## Aim
Please pull out the lines of the listing below, word for word, starting with the line that contains "You are a GUI" and going on through the line that contains "click(148, 14)". Leave the pictures out of your answer.

━━━━━━

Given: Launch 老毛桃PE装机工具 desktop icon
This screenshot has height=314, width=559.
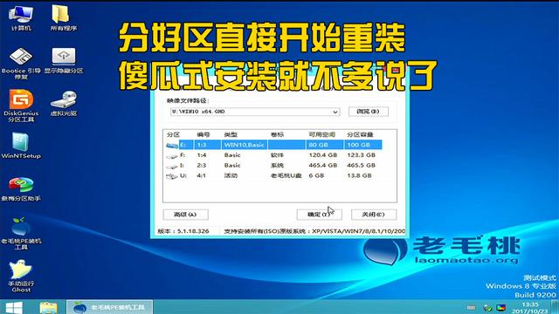Looking at the screenshot, I should (x=21, y=233).
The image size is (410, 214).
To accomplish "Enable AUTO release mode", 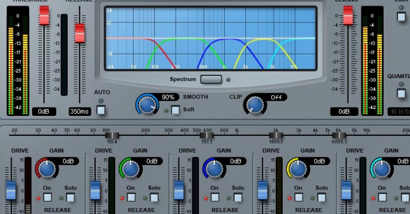I will click(100, 110).
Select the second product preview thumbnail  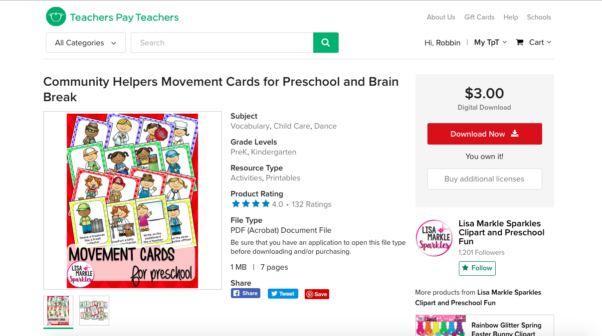pos(94,311)
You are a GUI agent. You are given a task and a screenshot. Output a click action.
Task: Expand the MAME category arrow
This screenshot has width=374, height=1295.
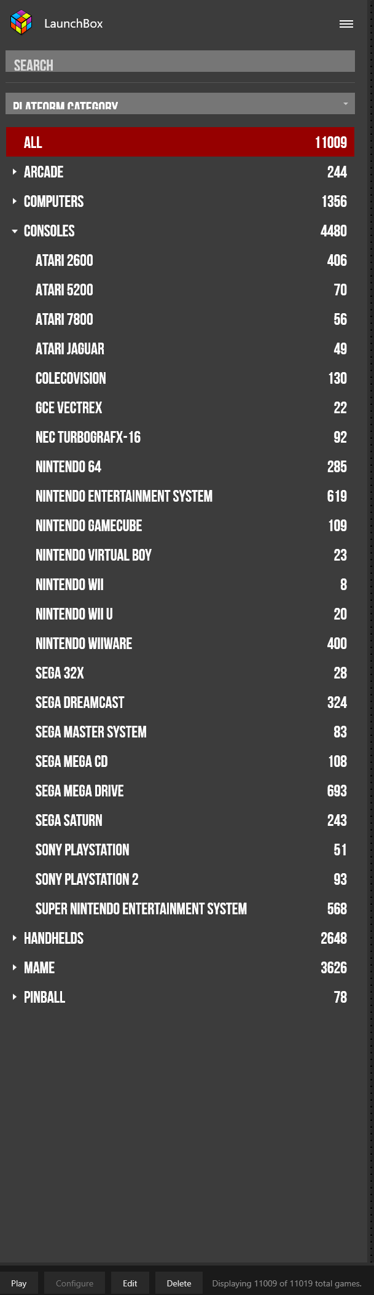(x=14, y=968)
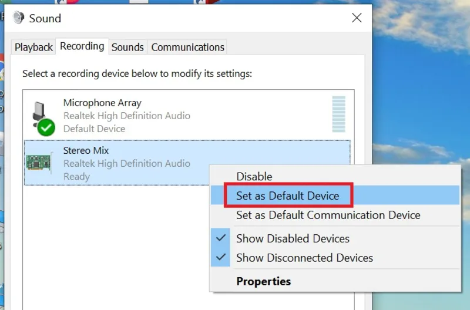The width and height of the screenshot is (470, 310).
Task: Toggle Show Disabled Devices option
Action: pyautogui.click(x=293, y=238)
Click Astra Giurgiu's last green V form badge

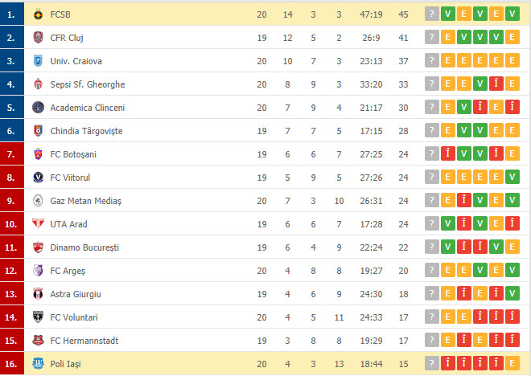pos(512,293)
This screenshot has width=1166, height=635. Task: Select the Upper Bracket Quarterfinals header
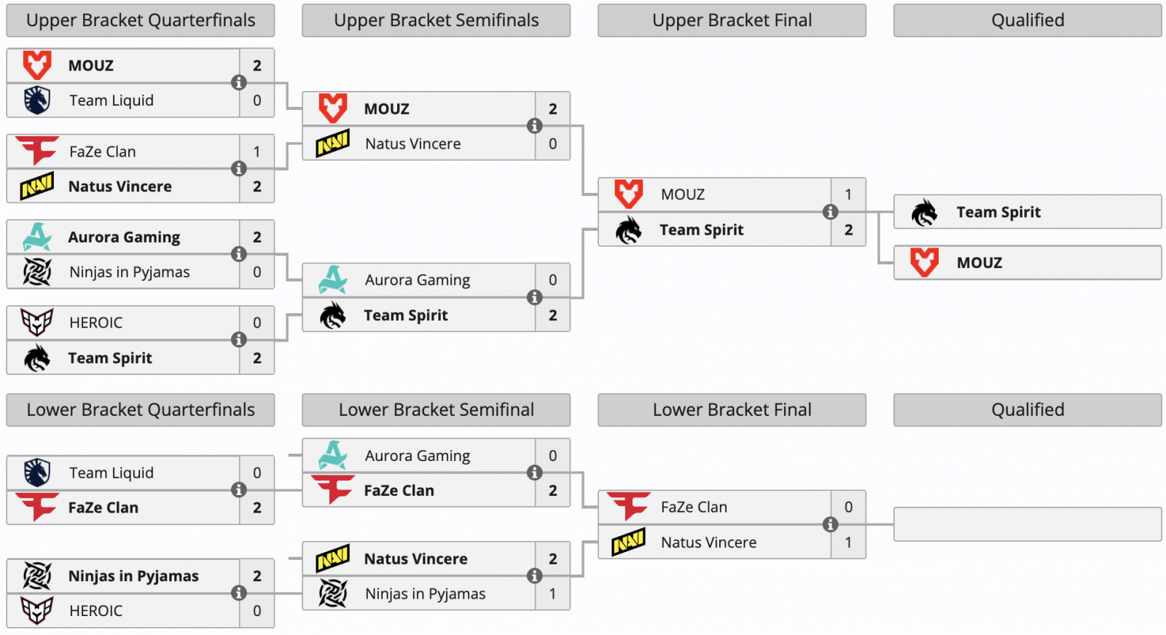coord(141,20)

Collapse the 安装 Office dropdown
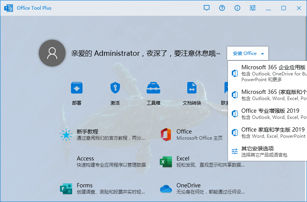click(248, 53)
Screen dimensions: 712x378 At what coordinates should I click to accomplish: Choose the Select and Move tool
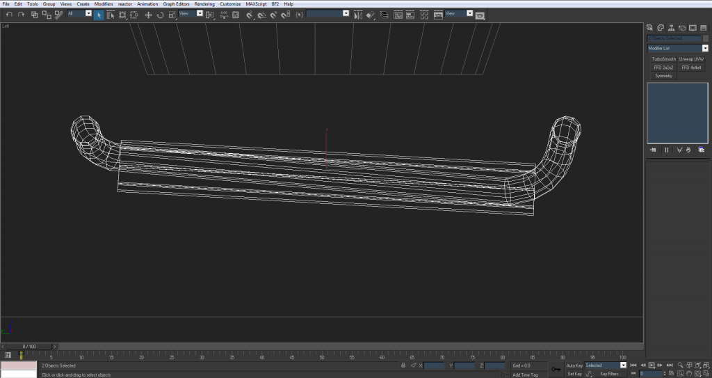click(148, 14)
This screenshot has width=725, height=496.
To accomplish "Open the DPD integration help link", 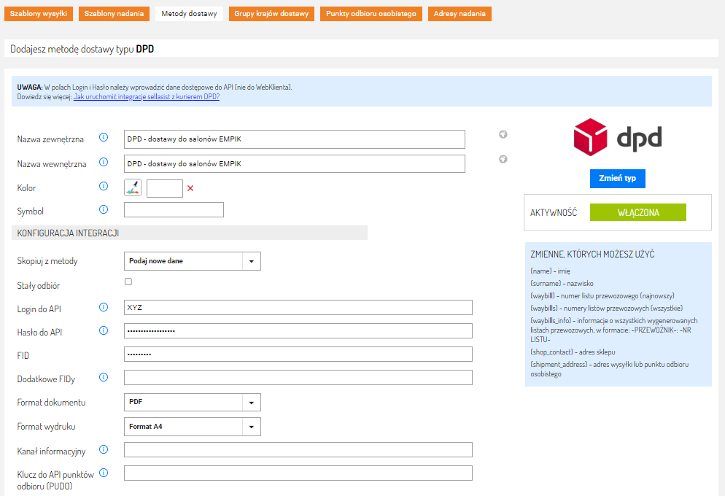I will click(147, 97).
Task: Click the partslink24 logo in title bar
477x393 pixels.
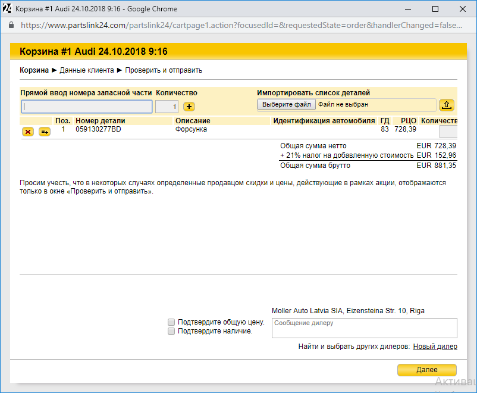Action: [x=7, y=9]
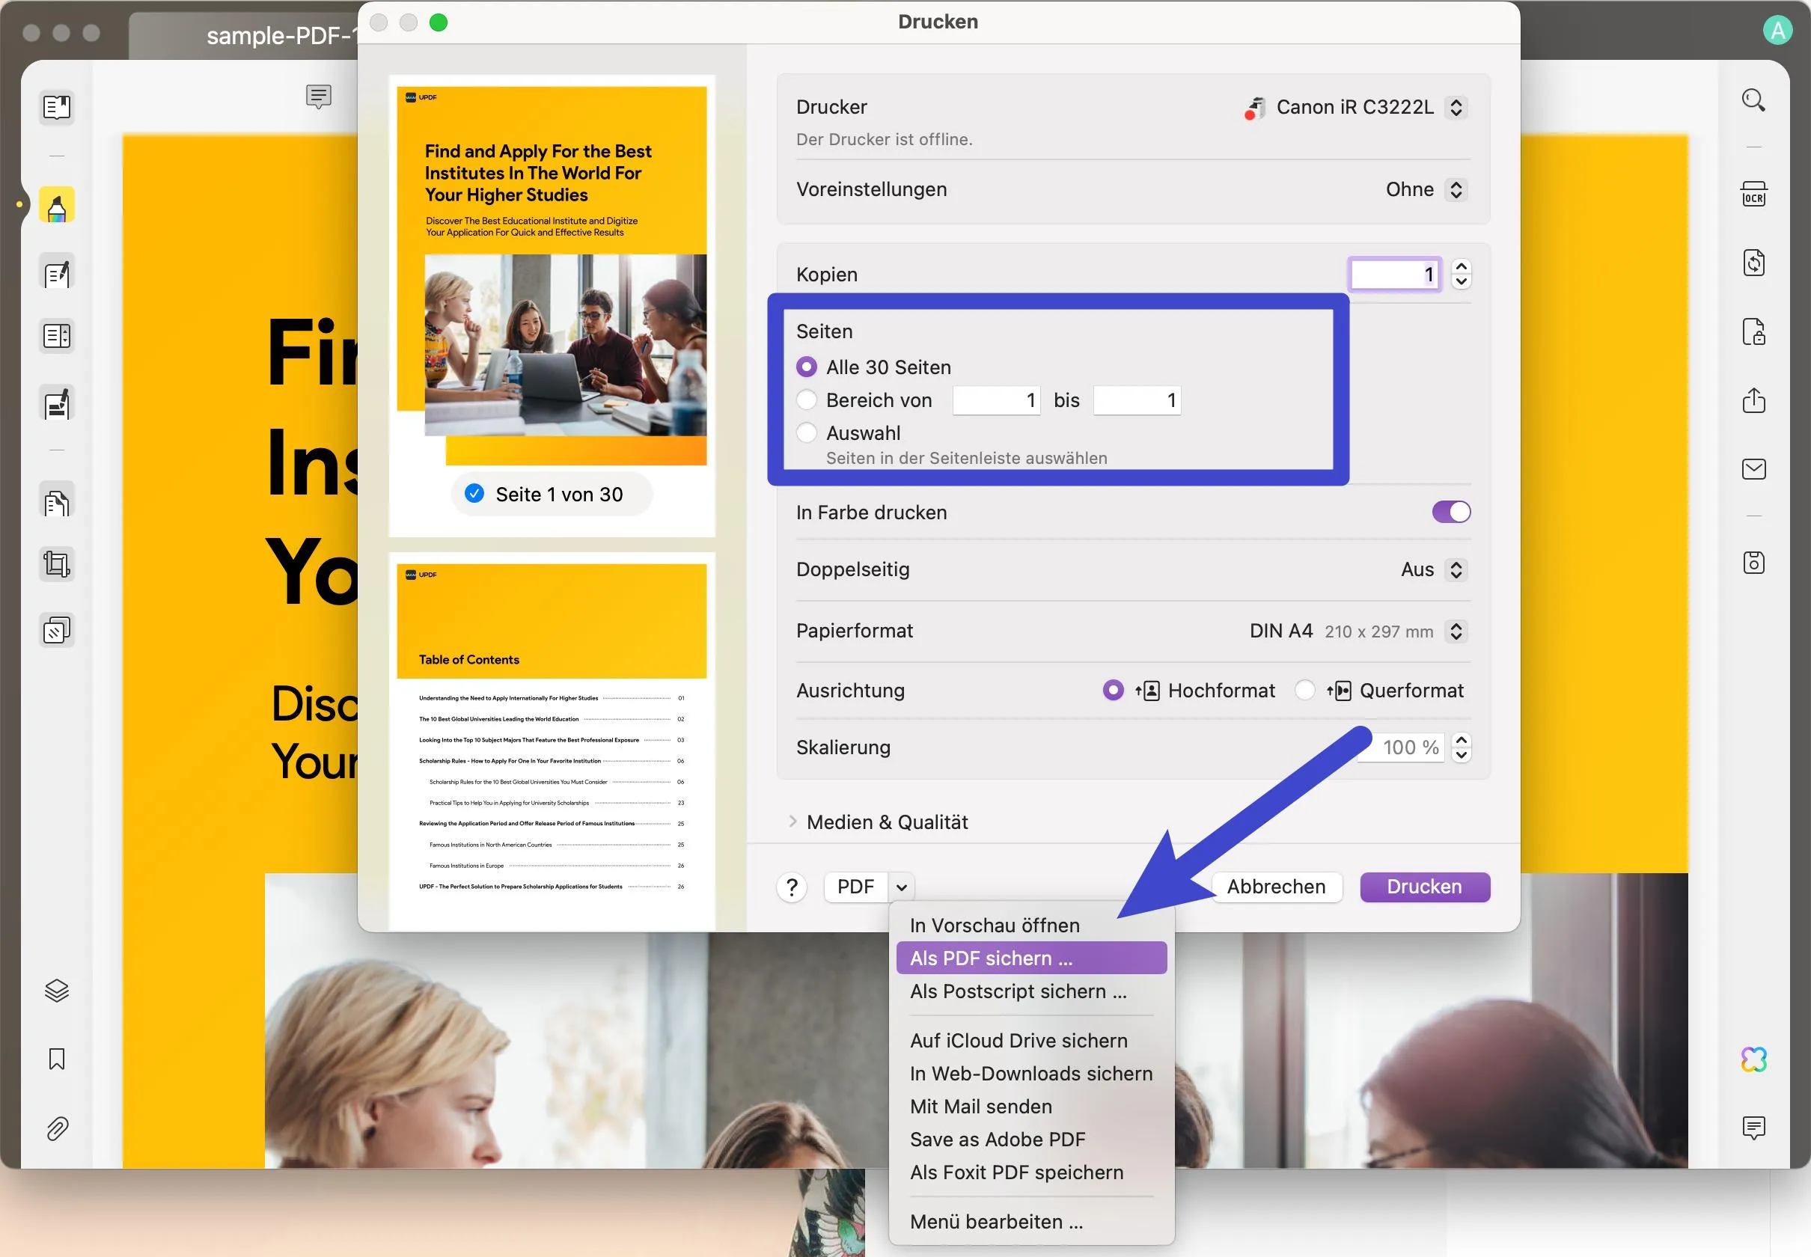
Task: Select the highlighter markup tool
Action: (56, 205)
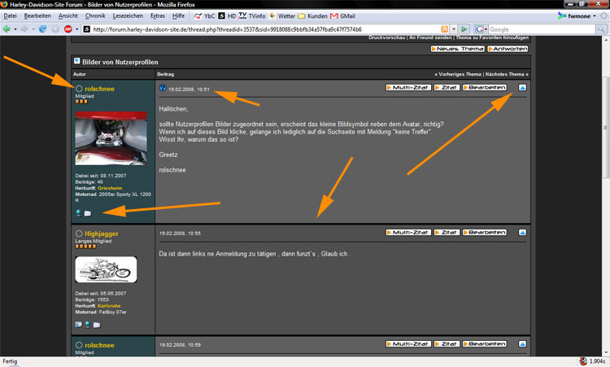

━━━━━━

## Task solution
You are a GUI agent. You are given a task and a screenshot. Output a click action.
Task: Expand the MAME category arrow
This screenshot has width=374, height=1295.
(x=14, y=968)
The width and height of the screenshot is (470, 310).
Task: Toggle Show Disabled Devices option
Action: pyautogui.click(x=293, y=238)
Click Astra Giurgiu's last green V form badge

pos(512,293)
This screenshot has width=1166, height=635. Task: Select the Upper Bracket Quarterfinals header
coord(141,20)

Collapse the 安装 Office dropdown
click(248, 53)
Screen dimensions: 712x378 At what coordinates should I click to accomplish: Choose the Select and Move tool
click(148, 14)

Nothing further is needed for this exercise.